Last Wednesday, a bill was introduced in the House that could possibly end patent trolling as we know it. Judiciary Comittee Chairman Bob Goodlatte (R-Va.) introduced the “Innovation Act of 2013,” which would significantly amend the patent enforcement process with the goals of curbing patent trolling generally, and specifically to prevent nuisance suits against end-users of patented products. Briefly put, the new bill would:

  • Enhance Pleading Requrements – Plaintiffs will be required to specify in their complaint what claims are alleged to infringe, and what “instrumentalities” of the accused device infringe them.
  • Provide Mandatory Fee-Shifting – Courts must award attorneys fees to the prevailing party unless the non-prevailing party’s position was “reasonably justified” or an award would be unjust.
  • Allow Joinder of “Interested Parties” – If the plaintiff is a patent assertion entity (PAE) with no interest in the patent other than litigation, the defendant can petition the court to join an “interested party.” This could be the patent’s assignee, an exclusive licensee, or any party with a contractual right to a share of the litigation’s recovery.
  • Limit Pre-Markman discoveryIf the outcome of the case depends on the construction of the patent (which occurs in essentially all cases), discovery will be limited to documents necessary to construe the patent until the court issues a claim construction order.
  • Require Disclosure of Ownership – When a complaint is filed, the plaintiff must disclose to the USPTO the (1) owner of the patent, (2) any exclusive licensees, (3) any party with a “financial interest” including a right to a share of litigation recoveries, and (4) the ultimate parent company of any of the above.
  • Allow Stays of Litigation Against End-Users – To prevent trolls from harassing end-users of patented products, a customer can request a stay of the litigation while another action involving the manufacturer, including a Declaratory Judgment Action, proceeds.

This proposed legislation has drawn broad-based support from technology businesses and public interest groups like the  Electronic Frontier Foundation. The Director of the USPTO’s Office of Governmental Affairs has also indicated that the USPTO expects the Innovation Act to pass in some form this year. The question remains as to how effectively the legislation will serve its purpose, or whether PAE’s will simply innovate around it.

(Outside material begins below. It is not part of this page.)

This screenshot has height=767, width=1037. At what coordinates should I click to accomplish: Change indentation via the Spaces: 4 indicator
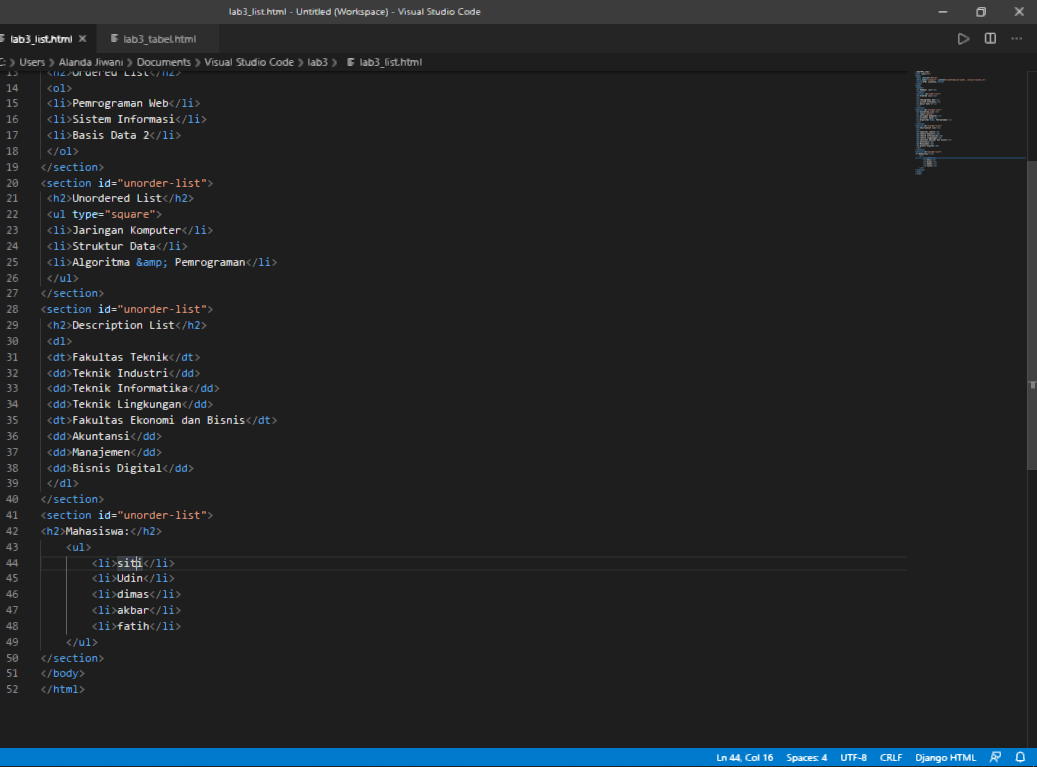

Some of the amendments directly fix existing problems. For instance, the enhanced pleading requirements will specifically address the extremely lax pleading standards currently in place for patent suits. While Twombly and Iqbal usually determine the requirements for pleading, they do not apply where there is a form complaint in the Federal Rules of Civil Procedure. Form 18, the model complaint for patent infringement, is strikingly sparse, and likely would not be sufficient under the Twombly standard. Perhaps the easier solution would be for the Rules Committee to abolish the forms, but the Innovation Act would accomplish the same thing.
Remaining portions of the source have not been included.